There is a "Google Chronicle Sync Job" that can be configured under Response -> Scheduled Jobs  that will sync the status from SOAR back to the SIEM alerts overview.  

These are environment specific so you'll need to configure 1 per environment.  The value for "User's Service Account" will be the contents of a backstory service account .json file,  you may need to request one of these from your support or your account team if you don't already have it saved.

what does the other one do? "Google Chronicle Alerts Creator Job"

"This job creates all alerts from Google SecOps SOAR to Google SecOps SIEM, including overflow alerts. The Google Chronicle Alerts Creator job doesn't replicate alerts that originate from Google SecOps.

The Google Chronicle Alerts Creator job queries the SOAR platform using the Python SDK for non-synchronized alerts. The job sends non-synchronized alerts to SIEM individually. SIEM updates and returns the identifiers of the corresponding SIEM alerts, and SOAR saves the identifiers using the SOAR platform API through the Python SDK."
https://cloud.google.com/chronicle/docs/soar/marketplace-integrations/google-chronicle#alerts-creator-job

Hey! 
I was wondering can we do the same for crowdstrike? So there were many connector options that are available for crowdstrike. my environment is setup in such a way that Crowdstrike -> siem -> Soar. now which one would be the appropriate connector that needs to be setup to automatically sync the alerts status to crowdstrike if we closed them in soar? Do i get duplicates if i add a connector between SOAR and crowdstrike? 

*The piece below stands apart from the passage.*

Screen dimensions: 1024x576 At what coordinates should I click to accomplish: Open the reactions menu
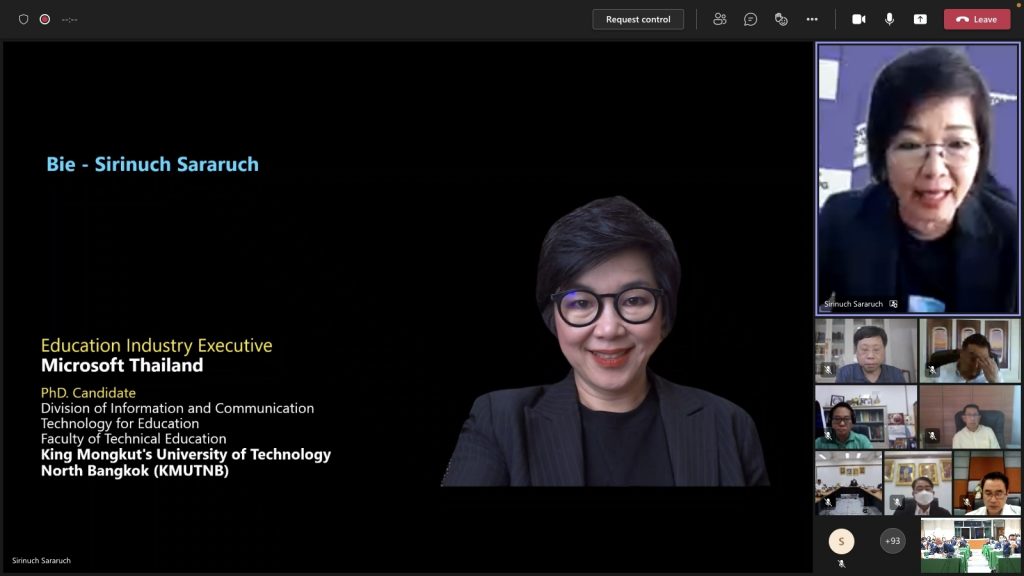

The Crowdstrike integration doesn't include a sync job for periodically closing alerts on the CS side as it finds the case is closed on the SecOps SOAR side.  Instead it includes actions for updating status on alerts, detections, and incidents (based on what the event initially was) that you can include in your playbooks to set the status as the case is worked.  This is a different work pattern but should get you to the same place. 

The purpose of those connectors is to pull alerts/detections/incidents from CS and to create events in SOAR; the connector won't push the results back to CS.  If you create a new connector to directly ingest data to SOAR that you are already receiving via the SIEM you would receive duplicate events.

Along that line of thought, Crowdstrike does treat Incidents, Alerts, Detections, Identity Protection Detections and Streaming events as distinct data.  Between the variety of data sources available and API changes it would be a good idea to review what Crowdstrike data you are ingesting into the SIEM and make sure you are getting everything you expect.  I know we recently added the capability for querying CS Alerts to the 'CrowdStrike Detection Monitoring' feed but it can only query that data if the API key gets Read:Alerts permissions added on the CS side.

'Instead it includes actions for updating status on alerts, detections, and incidents (based on what the event initially was) that you can include in your playbooks to set the status as the case is worked.  This is a different work pattern but should get you to the same place' 

I don't think this proposal is correct. Yes, the actions can be used in a playbook but the platform does not allow playbooks to run after case closure so you either need to close the source alert/incident on ingest or setup an elaborate flow of sync jobs/actions to get around this omission.